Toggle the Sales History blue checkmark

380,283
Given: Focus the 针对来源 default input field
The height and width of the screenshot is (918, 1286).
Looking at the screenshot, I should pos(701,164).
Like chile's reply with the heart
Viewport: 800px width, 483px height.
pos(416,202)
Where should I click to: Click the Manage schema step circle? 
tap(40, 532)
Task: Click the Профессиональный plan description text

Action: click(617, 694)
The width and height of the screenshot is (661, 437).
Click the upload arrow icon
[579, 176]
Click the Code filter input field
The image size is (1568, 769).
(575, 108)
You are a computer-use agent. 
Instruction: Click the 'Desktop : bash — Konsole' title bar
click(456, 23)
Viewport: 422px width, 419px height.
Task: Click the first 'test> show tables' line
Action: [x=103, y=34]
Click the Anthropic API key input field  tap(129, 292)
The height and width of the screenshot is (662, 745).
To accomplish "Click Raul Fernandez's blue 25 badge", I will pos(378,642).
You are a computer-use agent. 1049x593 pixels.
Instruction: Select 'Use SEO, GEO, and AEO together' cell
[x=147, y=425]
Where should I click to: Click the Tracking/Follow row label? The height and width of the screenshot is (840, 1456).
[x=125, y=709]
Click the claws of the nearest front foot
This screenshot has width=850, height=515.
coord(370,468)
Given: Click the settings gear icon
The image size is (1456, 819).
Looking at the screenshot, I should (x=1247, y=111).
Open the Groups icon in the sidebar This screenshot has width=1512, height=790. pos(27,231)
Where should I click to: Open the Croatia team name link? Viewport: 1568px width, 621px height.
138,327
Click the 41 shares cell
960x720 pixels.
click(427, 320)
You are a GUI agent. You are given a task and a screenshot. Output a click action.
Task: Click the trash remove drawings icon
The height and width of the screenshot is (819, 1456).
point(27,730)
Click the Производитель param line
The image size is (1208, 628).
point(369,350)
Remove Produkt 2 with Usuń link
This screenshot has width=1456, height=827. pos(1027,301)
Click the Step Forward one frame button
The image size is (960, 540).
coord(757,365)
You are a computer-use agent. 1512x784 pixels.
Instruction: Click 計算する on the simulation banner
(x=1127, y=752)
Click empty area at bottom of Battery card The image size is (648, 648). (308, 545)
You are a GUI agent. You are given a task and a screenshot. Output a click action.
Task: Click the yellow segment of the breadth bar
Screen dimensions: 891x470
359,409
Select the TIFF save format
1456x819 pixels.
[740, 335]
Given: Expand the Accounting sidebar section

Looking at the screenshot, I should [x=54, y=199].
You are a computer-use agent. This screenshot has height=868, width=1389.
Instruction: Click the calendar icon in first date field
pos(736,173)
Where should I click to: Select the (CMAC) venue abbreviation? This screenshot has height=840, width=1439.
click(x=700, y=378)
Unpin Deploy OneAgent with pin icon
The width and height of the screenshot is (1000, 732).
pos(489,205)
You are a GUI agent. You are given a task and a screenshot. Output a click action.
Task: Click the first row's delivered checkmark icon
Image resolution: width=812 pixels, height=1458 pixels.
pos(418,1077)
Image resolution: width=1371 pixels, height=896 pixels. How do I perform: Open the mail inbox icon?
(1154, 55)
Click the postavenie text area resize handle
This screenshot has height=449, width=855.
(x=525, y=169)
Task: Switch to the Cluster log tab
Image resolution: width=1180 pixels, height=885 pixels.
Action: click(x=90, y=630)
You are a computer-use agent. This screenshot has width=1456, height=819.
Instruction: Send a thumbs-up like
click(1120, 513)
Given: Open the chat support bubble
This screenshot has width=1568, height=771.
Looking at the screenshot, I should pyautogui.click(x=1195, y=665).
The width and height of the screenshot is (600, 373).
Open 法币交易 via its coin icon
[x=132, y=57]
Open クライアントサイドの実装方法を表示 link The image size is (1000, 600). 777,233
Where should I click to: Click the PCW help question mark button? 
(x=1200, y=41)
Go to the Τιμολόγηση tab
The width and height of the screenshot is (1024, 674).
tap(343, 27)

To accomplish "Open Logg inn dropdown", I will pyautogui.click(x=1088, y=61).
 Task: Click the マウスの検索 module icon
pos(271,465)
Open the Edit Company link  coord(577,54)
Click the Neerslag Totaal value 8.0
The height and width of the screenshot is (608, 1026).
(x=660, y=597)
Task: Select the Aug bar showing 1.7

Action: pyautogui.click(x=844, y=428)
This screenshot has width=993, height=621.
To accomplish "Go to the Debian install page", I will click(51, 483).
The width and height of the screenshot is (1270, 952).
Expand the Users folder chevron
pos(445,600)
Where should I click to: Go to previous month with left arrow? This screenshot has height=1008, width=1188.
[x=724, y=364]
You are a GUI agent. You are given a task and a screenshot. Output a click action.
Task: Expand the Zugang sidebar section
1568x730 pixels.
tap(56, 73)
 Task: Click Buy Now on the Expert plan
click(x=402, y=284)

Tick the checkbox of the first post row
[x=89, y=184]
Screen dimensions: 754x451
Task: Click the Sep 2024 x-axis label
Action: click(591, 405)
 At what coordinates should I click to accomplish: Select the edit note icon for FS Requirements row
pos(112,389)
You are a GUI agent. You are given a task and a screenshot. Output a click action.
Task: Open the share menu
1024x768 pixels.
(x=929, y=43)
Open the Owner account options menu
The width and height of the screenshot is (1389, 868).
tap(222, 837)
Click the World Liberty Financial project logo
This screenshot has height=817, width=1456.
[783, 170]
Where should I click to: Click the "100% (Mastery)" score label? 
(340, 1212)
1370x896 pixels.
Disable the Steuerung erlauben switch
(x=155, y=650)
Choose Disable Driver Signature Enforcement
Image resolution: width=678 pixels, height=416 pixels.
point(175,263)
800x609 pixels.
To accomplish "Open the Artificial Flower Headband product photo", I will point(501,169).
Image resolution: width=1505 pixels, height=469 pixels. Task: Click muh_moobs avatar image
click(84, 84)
+++
Required work -
Report every line in the listing above that holds the word "link".

Result for this exercise -
Where should I click to: Open the Croatia team name link? Viewport: 1568px width, 621px height.
Remove Produkt 2 with Usuń link
Open クライアントサイドの実装方法を表示 link The image size is (1000, 600). 777,233
Open the Edit Company link  coord(577,54)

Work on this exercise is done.